US cellphone service providers, including Seven customers Cingular Wireless and Sprint, are counting on wireless data services like downloading games and movies to succeed in order to offset steep declines in the price of phone calls, their core product. That makes Sexton's mission most critical.

Sexton recently talked with CNET News.com about kick-starting mobile data use in the United States, whether Wi-Fi phones are the answer and other topics.

Q: 3G services are hitting the United States. But how much value is there in paying $80 a month for what, on its best day, amounts to a very slow DSL connection?
A: If you're just really a heavy-file power junkie looking for speed, I agree -- it won't meet my needs. But if you're using it with a PDA or phone, and pulling down simpler emails and photos instead of PowerPoints, I think it'll be a pretty good service.

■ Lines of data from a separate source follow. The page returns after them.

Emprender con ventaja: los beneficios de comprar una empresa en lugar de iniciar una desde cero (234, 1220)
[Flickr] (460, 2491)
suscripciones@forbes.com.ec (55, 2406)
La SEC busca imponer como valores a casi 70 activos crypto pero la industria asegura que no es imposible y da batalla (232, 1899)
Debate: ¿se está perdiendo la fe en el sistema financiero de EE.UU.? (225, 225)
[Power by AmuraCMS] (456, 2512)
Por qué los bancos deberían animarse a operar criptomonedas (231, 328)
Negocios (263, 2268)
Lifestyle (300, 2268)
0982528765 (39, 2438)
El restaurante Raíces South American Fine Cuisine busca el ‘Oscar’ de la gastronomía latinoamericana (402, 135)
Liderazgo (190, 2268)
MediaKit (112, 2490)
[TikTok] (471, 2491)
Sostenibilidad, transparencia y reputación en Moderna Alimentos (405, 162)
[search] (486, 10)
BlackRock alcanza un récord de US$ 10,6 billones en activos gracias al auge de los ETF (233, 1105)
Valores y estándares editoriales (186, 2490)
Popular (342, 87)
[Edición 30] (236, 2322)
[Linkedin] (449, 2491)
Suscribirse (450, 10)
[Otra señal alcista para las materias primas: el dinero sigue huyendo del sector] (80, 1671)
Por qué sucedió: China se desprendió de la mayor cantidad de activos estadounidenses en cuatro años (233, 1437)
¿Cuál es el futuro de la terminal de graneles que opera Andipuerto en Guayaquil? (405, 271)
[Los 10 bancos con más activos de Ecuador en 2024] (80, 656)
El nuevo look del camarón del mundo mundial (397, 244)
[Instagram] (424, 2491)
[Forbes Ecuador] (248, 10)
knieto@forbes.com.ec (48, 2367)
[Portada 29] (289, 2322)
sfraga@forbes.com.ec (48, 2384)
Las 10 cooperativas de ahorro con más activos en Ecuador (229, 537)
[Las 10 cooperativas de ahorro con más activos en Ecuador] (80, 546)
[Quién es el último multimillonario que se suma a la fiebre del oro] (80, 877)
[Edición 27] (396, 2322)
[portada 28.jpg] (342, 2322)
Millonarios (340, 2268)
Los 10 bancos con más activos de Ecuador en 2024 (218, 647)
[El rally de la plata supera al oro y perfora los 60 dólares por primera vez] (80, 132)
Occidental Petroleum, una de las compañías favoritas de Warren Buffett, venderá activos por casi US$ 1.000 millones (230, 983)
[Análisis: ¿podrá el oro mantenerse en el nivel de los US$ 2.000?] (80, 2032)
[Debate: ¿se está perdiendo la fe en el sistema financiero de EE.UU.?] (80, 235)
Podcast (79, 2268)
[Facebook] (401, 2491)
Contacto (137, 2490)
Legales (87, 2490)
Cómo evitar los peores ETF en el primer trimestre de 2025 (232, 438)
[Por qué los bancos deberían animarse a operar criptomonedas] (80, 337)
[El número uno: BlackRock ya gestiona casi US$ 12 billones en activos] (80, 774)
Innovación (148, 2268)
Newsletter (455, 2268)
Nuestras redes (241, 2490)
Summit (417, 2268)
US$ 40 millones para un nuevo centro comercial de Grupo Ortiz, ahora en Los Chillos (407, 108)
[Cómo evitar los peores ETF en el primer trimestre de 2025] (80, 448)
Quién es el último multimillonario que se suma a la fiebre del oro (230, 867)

But it's not really fast enough for video, which carriers seem to be banking on quite heavily?
That's where codecs can help. I sit on the board of a company creating better ways to download music onto cellphones. What they and others are doing is making it much easier to run these sorts of music applications. The same thing is happening to video.

What are carriers doing wrong in their approach now to wireless data?
In the early days, people got ahead of themselves. Now we have colour screens and as a result you're seeing more browsing traffic on phones. Camera phones are definitely helping. Now you're seeing two-megapixel camera phones, which is a lot more data to push across a network. That forces manufactures to have faster processors, better quality screens and more memory.